* _제공된 기록_
★ ★ ★ ★
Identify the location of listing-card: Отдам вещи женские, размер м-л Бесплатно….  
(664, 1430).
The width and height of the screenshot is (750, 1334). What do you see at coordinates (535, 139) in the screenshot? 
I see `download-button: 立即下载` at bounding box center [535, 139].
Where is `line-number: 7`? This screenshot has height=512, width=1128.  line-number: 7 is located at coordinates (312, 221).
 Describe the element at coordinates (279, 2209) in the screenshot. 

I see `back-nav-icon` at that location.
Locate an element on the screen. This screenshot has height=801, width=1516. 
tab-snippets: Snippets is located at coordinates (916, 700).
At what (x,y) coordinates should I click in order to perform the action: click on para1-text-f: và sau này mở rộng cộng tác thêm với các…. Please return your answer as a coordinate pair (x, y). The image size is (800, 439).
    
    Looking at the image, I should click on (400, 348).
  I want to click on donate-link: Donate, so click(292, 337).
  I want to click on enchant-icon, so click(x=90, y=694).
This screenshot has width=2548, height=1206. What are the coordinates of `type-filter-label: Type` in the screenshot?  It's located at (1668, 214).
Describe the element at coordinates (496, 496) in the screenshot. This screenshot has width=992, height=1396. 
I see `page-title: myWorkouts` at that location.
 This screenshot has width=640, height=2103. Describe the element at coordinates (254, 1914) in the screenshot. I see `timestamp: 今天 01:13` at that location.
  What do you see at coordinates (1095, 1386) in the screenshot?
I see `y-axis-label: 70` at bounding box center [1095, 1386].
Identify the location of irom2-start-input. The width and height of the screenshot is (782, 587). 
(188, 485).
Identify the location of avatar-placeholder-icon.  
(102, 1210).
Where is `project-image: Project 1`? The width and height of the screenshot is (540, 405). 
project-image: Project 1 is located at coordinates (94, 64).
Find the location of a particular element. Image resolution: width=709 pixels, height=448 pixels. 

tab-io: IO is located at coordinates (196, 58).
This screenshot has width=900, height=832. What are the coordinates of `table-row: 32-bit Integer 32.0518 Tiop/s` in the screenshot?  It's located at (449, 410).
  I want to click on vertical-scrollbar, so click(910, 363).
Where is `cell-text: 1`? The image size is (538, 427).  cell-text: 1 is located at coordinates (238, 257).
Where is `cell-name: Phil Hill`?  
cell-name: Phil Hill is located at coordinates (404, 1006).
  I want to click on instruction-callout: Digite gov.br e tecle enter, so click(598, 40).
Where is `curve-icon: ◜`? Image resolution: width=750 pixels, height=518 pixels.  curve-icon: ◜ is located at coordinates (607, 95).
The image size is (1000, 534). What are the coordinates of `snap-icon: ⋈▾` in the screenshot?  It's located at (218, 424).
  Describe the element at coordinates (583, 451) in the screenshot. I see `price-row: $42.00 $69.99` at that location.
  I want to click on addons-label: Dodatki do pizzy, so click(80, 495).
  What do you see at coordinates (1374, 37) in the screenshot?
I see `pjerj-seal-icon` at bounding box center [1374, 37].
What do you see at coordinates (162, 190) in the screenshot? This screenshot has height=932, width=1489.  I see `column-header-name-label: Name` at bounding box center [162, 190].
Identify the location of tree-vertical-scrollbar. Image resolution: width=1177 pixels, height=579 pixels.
★ ★ ★ ★
* _요청 사항_
위에 제시된 기록 전체를 한 줄도 빠뜨리지 말고 글자 하나 바꾸지 않은 채 그대로 옮겨 적으세요.

* _연습 답변_
Identify the location of listing-card: Отдам вещи женские, размер м-л Бесплатно….  
(664, 1430).
The width and height of the screenshot is (750, 1334). What do you see at coordinates (535, 139) in the screenshot? 
I see `download-button: 立即下载` at bounding box center [535, 139].
Where is `line-number: 7`? This screenshot has height=512, width=1128.  line-number: 7 is located at coordinates (312, 221).
 Describe the element at coordinates (279, 2209) in the screenshot. 

I see `back-nav-icon` at that location.
Locate an element on the screen. This screenshot has height=801, width=1516. 
tab-snippets: Snippets is located at coordinates (916, 700).
At what (x,y) coordinates should I click in order to perform the action: click on para1-text-f: và sau này mở rộng cộng tác thêm với các…. Please return your answer as a coordinate pair (x, y). The image size is (800, 439).
    
    Looking at the image, I should click on (400, 348).
  I want to click on donate-link: Donate, so click(292, 337).
  I want to click on enchant-icon, so click(x=90, y=694).
This screenshot has width=2548, height=1206. What are the coordinates of `type-filter-label: Type` in the screenshot?  It's located at (1668, 214).
Describe the element at coordinates (496, 496) in the screenshot. This screenshot has width=992, height=1396. 
I see `page-title: myWorkouts` at that location.
 This screenshot has width=640, height=2103. Describe the element at coordinates (254, 1914) in the screenshot. I see `timestamp: 今天 01:13` at that location.
  What do you see at coordinates (1095, 1386) in the screenshot?
I see `y-axis-label: 70` at bounding box center [1095, 1386].
Identify the location of irom2-start-input. The width and height of the screenshot is (782, 587). 
(188, 485).
Identify the location of avatar-placeholder-icon.  
(102, 1210).
Where is `project-image: Project 1`? The width and height of the screenshot is (540, 405). 
project-image: Project 1 is located at coordinates (94, 64).
Find the location of a particular element. Image resolution: width=709 pixels, height=448 pixels. 

tab-io: IO is located at coordinates (196, 58).
This screenshot has width=900, height=832. What are the coordinates of `table-row: 32-bit Integer 32.0518 Tiop/s` in the screenshot?  It's located at (449, 410).
  I want to click on vertical-scrollbar, so click(910, 363).
Where is `cell-text: 1`? The image size is (538, 427).  cell-text: 1 is located at coordinates (238, 257).
Where is `cell-name: Phil Hill`?  
cell-name: Phil Hill is located at coordinates (404, 1006).
  I want to click on instruction-callout: Digite gov.br e tecle enter, so click(598, 40).
Where is `curve-icon: ◜`? Image resolution: width=750 pixels, height=518 pixels.  curve-icon: ◜ is located at coordinates (607, 95).
The image size is (1000, 534). What are the coordinates of `snap-icon: ⋈▾` in the screenshot?  It's located at (218, 424).
  Describe the element at coordinates (583, 451) in the screenshot. I see `price-row: $42.00 $69.99` at that location.
  I want to click on addons-label: Dodatki do pizzy, so click(80, 495).
  What do you see at coordinates (1374, 37) in the screenshot?
I see `pjerj-seal-icon` at bounding box center [1374, 37].
What do you see at coordinates (162, 190) in the screenshot? This screenshot has height=932, width=1489.  I see `column-header-name-label: Name` at bounding box center [162, 190].
Identify the location of tree-vertical-scrollbar. Image resolution: width=1177 pixels, height=579 pixels.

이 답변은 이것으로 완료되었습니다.